Un lieu de Culture réputé au cœur de la Ville
Avec ses cafés, restaurants et commerces réputés, Saint-Gilles fut longtemps un quartier animé, où se côtoyaient toutes les couches sociales de la ville, des bourgeois aux étudiants, venus faire leurs courses, prendre un verre ou… assister à un spectacle au 104.
À la grande époque, cette salle de prestige accueillait en effet tout ce que la Belgique et la France comptaient d’artistes renommés, drainant un public varié et avide de théâtre, de musique, de conférences ou de cinéma.
Elle fut ainsi un moteur puissant dans la vie économique, et dans la vie tout court, de cette rue emblématique qui rayonnait sur tout le centre de Liège et dont la lente agonie a coïncidé avec la fermeture du 104.
Mais connaissez-vous l’histoire de ce lieu extraordinaire et de ses origines ?
Une double vocation pédagogique et sociale
En construisant la grande salle en 1896 à la lisière nord de la propriété du Collège
Saint-Servais, les Jésuites poursuivaient deux objectifs.
Tout d’abord, ils désiraient pouvoir réunir le millier d’élèves que le Collège comptait alors
pour certaines occasions pédagogiques comme la proclamation des classes le jour de la
rentrée, les représentations de la « pièce des Rhétos », outil majeur de leur pédagogie, ou des réunions d’anciens élèves (l’Association des Anciens du Collège, créée vers 1905, imagina rapidement d’organiser un banquet annuel de retrouvailles, dans la grande salle - une festivité qui perdure encore de nos jours !).
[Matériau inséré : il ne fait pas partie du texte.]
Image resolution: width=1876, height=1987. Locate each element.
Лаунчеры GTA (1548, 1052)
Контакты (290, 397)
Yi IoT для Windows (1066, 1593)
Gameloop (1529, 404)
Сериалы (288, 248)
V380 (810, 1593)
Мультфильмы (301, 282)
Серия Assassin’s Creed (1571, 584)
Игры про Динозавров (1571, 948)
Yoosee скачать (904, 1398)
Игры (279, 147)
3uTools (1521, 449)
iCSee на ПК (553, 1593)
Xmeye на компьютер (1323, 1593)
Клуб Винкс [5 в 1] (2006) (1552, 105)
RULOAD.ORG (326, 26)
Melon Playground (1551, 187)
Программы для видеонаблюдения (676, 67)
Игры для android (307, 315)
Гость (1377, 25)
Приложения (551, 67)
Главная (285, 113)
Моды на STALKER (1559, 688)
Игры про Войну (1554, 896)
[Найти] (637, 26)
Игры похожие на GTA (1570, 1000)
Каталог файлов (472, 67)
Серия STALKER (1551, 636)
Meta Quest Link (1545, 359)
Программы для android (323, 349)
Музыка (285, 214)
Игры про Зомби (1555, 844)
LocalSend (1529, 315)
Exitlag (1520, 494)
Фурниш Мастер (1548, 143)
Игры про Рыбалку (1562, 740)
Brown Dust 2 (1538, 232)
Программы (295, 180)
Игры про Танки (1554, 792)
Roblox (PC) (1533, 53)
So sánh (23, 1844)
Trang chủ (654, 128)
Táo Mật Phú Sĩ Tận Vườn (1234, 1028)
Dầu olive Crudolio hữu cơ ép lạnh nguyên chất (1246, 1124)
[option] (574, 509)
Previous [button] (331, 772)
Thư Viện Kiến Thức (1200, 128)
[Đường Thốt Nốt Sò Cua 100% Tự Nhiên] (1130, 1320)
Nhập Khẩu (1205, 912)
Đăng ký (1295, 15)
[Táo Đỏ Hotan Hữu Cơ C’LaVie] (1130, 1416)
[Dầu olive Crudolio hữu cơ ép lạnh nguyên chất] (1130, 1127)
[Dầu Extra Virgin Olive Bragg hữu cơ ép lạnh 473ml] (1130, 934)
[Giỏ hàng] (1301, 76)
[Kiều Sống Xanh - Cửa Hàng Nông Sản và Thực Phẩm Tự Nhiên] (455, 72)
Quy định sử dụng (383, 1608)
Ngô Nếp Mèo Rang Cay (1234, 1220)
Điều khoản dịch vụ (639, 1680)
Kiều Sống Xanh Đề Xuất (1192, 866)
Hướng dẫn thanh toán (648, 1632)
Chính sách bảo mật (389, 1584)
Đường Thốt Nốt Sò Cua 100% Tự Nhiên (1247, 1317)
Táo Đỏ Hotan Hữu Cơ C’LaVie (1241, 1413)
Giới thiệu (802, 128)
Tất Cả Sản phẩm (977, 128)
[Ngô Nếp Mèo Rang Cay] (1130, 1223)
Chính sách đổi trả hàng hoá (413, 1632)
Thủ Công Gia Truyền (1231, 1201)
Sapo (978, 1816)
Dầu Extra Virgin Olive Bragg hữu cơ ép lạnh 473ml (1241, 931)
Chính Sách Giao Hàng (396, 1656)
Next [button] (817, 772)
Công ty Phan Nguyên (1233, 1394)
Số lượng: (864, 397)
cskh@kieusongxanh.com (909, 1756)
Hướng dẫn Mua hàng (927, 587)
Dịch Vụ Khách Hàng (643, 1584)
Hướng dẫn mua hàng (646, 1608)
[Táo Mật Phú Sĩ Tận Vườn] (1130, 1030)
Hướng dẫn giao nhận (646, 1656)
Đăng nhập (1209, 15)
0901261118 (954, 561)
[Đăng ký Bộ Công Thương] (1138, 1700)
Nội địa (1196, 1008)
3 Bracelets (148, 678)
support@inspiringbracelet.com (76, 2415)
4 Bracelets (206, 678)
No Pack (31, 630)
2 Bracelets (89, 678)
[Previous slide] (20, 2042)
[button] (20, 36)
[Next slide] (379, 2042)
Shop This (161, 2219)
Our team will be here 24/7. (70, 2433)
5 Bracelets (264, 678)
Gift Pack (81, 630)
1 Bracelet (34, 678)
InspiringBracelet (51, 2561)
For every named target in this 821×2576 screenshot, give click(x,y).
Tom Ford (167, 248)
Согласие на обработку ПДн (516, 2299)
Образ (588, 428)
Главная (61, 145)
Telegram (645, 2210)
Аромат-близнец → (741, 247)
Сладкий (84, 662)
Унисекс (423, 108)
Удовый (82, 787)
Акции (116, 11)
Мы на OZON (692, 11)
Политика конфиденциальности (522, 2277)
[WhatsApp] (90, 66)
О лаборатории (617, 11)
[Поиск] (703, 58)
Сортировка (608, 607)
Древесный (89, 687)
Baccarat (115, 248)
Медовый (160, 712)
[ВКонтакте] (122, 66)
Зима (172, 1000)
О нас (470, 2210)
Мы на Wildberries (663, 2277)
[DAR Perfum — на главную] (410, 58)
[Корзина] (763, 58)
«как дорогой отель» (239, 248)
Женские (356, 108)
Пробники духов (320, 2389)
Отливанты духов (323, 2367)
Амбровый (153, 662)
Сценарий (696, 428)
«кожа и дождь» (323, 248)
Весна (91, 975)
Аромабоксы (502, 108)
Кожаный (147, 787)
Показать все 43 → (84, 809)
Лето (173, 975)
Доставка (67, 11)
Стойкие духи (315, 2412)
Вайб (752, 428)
Second objectif : disposer d’une grande salle à la disposition du monde chrétien…
mais aussi de la Ville tout entière. Le besoin était criant : à la fin du XIXe siècle, la déplorable condition ouvrière dans la région liégeoise, le pénible travail des femmes et des enfants dans les mines de charbon et les usines posent un problème grave. Des Congrès sociaux sont organisés afin de réfléchir aux moyens d’améliorer le sort du monde ouvrier. Dans un premier temps, les Jésuites avaient mis les réfectoires du Collège à la disposition de ces Congrès en 1886, 1887 et 1890. Mais ces espaces étaient trop petits, tant l’affluence était grande. Il fallait donc construire.
Une charpente métallique innovante (1896)
La grande salle est érigée en 1896 par les Jésuites selon les principes de construction
de l’époque. Elle pouvait recevoir de 2 à 3000 personnes : aucune autre salle à Liège ne
pouvait rivaliser avec elle.
La méthode de construction était innovante et audacieuse. On est en pleine découverte
des propriétés des poutrelles métalliques rivetées à chaud, grâce auxquelles il devenait
possible de créer des bâtiments légers et élégants de grandes dimensions (la tour Eiffel à Paris date de 1889), avec de vastes verrières pour faire entrer la lumière naturelle : l’électricité en effet - invention récente - n’était pas encore disponible au Collège et la grande salle devait pouvoir être éclairée à la lumière du jour. L’électrification ne sera disponible pour ce vaste ensemble qu’après la 1ère guerre mondiale.
Les particularités de la grande salle à sa construction
Equipée pour le théâtre, tel que pratiqué à la fin du XIXe siècle et alors que l’électricité n’est pas encore disponible au quotidien, la scène comporte une scénographie très complète et typique de cette époque, avec des costières distantes de 1 mètre 50, autrement dit des fentes pratiquées sur toute la largeur de la scène permettant d’avancer des panneaux ayant pour but de masquer les coulisses aux spectateurs. Ces panneaux sont supportés par des chariots qui roulent sur des rails dans les « dessous de scène », d’où ils étaient manœuvrés : ce sont les chariots de costières, toujours bien présents aujourd’hui et qui constituent un véritable élément d’archéologie théâtrale.
Les espaces entre chaque costière s’appellent des « rues » en jargon scénographique.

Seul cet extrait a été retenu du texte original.